## What is needed
Write the next part of the discussion below on knowledge, creation and whether something can come from nothing, beginning right after its final sentence.

## Excerpted passage
------------------------
What is a belief apart from that which demonstrates its validity, knowledge? Knowledge is derived from an understanding of the natural laws that govern existence including what is possible when those laws are understood and obeyed. Knowledge provides options for the continued existence and well-being of creatures that have learned how to acquired, verify and use it to physically alter reality in a way that is beneficial. A belief apart form the justification it acquires from knowledge can not reliably instruct us about what is or what should be.

Knowledge is not created out of a wishful or fear driven process. Knowledge grows out of a blank slate from what we have learned through observation of and experience with interacting with a world willing to reveal its secrets to those willing to explore and decode its mysteries. Knowledge evolves conceptually when the various facts of reality are logically differentiated and integrated into larger units making it possible to grasp and communicate complex ideas with single words such as evolution and reason.

Creationism implies that the knowledge required to create could have existed before evolution allowed knowledge to evolve to a level where any meaningful creation, let alone the creation of a universe, is possible. But then to understand why this causal relationship must be respected requires first that one has obtained the knowledge to appreciate why this is so. A belief without the knowledge required to justify it makes this or any other rational conclusion difficult if not impossible to achieve.
Naomi says "nothing comes from nothing"

Presumably she looks around her at the things she experiences in her life, draws this conclusion and then applies it to the entire universe.

It's a little like medieval europeans trying to think about a nuclear reactor to in terms of agriculture.

The processes in the big bang are so far from our everyday experience as to be laughable.

Actually things can come from nothing in some circumstances. so clled virtual particles can pop in and out of existance - we see them in something called the casimir effect.

Similarly virtual particles are involved in Hawking radiation.

You can't just look around you and believe that you can extend what you see to the the start of creation - that's what the ancient Greeks did, hopefully we've come on a bit since then

Is it not true to say that the virtual particles mentioned above, are observed within a gravitational field? That alone is, "something."
Precisely.
Sorry, meant to continue that but got waylaid. I suppose the question is then, Jake, 'what is nothing'? - or are you saying that 'nothing' never existed?
http://en.wikipedia.org/wiki/Vacuum#Quantum-me chanical_definition

Read line number 8

Should we accept that our understanding of nothing in scientific terms is therefore inconclusive?
Sorry - I meant line 8 of the paragraph title, "Quantum Mechanical definition." (Ooops!)
Absolutely Theland. The concept of absolute nothingness is as flawed in practical terms as the concept of absolute zero temperature.

This is my point - it is very dangerous to draw from your everyday reality that revolves around what are very "middle of the road" conditions and apply them to the sort of conditions at the birt of the Universe.

Things have a habbit of getting very strange when you prod them hard enough.

You wouldn't expect to be able to "walk through walls" but sub-atomic particles can do exactly that.

You're also talking about the start of time - our everyday english language itself starts to fall apart then.

What do phrases like "creation" or even "big bang" actually mean when you are considering the "start of time"

All of these have comcepts of time actually embedded in them.

You just can't discuss these concepts in natural language any more than you can change a type with a slice of bread - the tools are not up to the job.
------------------------
## Dataset records
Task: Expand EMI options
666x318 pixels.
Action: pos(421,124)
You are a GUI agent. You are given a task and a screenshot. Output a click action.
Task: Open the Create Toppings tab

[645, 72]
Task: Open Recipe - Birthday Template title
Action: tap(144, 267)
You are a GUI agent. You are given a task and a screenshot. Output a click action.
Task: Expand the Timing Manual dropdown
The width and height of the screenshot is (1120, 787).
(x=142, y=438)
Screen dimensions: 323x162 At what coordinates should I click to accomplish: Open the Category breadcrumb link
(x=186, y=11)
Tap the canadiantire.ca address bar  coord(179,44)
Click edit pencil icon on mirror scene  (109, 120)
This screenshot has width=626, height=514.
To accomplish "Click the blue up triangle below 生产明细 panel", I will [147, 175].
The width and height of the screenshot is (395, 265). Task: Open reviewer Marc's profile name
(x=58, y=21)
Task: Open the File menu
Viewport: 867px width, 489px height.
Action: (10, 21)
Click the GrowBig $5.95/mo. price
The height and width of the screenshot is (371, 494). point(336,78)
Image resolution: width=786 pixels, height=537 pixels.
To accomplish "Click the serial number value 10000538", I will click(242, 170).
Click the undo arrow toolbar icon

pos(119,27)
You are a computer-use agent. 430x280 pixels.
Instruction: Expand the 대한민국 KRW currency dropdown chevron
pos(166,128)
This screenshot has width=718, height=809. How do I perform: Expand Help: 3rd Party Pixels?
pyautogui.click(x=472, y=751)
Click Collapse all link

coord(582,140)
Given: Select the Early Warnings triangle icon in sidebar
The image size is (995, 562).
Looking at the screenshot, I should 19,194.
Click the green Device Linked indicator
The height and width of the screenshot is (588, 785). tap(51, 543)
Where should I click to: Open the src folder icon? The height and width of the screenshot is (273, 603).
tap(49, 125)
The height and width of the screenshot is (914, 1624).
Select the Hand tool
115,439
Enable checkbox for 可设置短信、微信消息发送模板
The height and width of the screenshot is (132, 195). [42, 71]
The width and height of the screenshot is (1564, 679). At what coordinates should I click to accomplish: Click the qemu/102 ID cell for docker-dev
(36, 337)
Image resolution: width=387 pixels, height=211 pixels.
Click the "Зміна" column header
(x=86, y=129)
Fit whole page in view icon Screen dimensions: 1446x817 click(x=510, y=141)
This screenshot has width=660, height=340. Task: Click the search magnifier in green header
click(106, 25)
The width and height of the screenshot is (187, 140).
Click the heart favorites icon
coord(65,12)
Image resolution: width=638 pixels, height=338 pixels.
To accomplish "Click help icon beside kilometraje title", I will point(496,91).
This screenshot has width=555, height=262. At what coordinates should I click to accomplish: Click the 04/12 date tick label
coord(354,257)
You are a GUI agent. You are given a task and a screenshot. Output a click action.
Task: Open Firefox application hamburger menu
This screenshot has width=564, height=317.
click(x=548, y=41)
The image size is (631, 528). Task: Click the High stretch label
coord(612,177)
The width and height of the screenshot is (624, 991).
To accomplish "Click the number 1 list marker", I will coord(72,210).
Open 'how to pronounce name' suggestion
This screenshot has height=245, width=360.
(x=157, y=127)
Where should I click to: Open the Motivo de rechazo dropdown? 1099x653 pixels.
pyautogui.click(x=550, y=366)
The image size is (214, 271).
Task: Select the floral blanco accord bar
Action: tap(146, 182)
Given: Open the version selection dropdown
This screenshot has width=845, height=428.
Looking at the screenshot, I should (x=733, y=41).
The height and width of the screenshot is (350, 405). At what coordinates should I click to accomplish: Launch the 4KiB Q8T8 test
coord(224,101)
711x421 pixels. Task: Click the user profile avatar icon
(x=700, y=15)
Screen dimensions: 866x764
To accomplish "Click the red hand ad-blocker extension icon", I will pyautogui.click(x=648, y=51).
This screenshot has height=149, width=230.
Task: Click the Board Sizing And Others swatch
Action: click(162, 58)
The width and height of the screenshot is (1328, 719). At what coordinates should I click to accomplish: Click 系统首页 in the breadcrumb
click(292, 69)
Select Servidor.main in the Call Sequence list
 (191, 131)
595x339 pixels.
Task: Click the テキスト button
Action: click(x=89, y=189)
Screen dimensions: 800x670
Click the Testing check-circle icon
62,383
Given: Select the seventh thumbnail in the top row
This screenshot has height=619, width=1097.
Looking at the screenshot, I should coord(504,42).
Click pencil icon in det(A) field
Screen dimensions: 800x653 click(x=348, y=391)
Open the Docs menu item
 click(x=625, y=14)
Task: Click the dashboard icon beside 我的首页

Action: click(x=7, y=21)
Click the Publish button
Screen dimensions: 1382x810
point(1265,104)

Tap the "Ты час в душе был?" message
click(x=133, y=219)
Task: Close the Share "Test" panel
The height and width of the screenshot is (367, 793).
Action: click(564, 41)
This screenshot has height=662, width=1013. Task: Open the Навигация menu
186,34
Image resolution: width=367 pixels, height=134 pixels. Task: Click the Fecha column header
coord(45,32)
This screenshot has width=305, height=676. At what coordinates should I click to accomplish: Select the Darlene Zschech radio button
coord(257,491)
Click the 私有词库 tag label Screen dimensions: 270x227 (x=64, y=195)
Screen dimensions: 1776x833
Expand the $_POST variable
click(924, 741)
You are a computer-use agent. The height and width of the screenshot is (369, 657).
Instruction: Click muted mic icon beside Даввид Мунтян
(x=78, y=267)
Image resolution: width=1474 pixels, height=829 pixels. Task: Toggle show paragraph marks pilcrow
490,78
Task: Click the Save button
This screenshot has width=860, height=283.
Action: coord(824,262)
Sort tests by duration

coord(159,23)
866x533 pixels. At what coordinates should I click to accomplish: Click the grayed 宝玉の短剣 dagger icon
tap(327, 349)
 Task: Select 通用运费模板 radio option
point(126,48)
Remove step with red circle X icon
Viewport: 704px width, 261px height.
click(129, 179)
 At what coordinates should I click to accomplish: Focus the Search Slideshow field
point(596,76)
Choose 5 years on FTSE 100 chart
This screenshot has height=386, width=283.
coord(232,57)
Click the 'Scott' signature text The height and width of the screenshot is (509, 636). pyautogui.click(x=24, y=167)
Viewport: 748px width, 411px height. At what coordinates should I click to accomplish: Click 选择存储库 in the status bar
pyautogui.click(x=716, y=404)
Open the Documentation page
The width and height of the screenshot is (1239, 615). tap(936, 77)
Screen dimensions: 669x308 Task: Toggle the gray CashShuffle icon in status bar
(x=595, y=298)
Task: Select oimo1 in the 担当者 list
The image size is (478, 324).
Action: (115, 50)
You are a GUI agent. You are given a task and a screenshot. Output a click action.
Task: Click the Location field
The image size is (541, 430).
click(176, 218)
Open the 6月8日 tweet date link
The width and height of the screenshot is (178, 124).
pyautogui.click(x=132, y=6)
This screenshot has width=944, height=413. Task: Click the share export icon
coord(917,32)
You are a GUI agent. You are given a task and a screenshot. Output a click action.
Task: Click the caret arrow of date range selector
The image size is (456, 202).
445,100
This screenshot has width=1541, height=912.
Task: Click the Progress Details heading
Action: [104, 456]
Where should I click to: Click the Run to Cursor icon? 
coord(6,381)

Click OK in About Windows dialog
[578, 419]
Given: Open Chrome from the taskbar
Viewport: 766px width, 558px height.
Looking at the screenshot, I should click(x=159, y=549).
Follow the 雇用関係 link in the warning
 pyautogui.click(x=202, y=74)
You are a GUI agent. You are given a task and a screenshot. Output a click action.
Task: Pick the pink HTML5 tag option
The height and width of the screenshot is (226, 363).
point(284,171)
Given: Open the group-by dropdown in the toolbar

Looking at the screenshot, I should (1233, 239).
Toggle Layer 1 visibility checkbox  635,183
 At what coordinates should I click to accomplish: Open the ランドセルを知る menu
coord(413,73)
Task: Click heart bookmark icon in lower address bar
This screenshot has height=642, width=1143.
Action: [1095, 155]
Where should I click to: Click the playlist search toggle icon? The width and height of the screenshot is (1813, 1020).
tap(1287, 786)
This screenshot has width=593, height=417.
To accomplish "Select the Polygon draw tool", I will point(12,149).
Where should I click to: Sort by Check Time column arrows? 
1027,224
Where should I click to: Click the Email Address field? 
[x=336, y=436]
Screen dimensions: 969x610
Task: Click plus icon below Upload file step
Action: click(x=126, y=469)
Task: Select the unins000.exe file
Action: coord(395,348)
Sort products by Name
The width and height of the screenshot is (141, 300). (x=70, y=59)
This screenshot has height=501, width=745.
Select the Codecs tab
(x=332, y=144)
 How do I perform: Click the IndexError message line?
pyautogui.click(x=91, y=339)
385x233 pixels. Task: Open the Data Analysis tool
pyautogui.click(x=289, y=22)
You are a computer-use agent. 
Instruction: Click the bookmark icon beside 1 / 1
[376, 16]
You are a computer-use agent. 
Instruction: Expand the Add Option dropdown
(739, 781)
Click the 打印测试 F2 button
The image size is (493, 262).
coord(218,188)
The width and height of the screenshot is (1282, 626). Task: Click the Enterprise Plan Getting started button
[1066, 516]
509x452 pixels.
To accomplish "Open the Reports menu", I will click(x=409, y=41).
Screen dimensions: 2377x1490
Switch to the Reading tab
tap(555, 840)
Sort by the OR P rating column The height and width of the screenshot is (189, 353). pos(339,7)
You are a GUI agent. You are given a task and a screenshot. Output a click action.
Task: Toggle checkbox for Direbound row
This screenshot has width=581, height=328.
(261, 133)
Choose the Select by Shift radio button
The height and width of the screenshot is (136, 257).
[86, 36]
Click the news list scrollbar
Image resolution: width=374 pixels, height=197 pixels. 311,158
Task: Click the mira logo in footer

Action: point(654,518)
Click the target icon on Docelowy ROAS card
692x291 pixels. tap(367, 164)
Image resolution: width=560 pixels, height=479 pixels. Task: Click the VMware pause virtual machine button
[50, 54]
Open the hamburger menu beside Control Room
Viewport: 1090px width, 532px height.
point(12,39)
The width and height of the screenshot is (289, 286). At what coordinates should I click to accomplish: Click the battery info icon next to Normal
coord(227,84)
------------------------
## Exercise output
If it's any consolation I'm not entirely convinced current mathematical language is either but it's a lot closer
J - T - P Thanks for that. As an ignorant layman I am nevertheless fascinated by the whole subject of subatomic particle physics, and have had to rely on scientists writing books that convert their knowledge into words of one syllable for the likes of me.
The point I have often tried to make, is that the universe is far too complex a place to be understood only through our five senses, and those people who cannot detect God through their senses, rule Him out completely.
Now, I am not for a moment saying that there is a physical scientific proof of God, but what I am saying is that the idea of God cannot be ruled out, when we cannot even fully understand the minutae of (His) creation.
As I recall, your work involves particle physics? Or am I mistaking you for another ABer?
The problem of the probable inability of human thought to properly grasp the start of the Universe can easily seen as equivilent to the inability of the mind to grasp God.

It's just that religious thought adds an extra layer - After all - where does your God come from? Any answer you give I can equally say well that applies to a universe without God.

Adding God into the equation doesn't help with the fundamental question - It just shifts it down a layer.

And it is as you say almost impossible to prove a negative - I cannot disprove God any more than you can disprove that God was assisted in the creation by his pet robot "Sparky".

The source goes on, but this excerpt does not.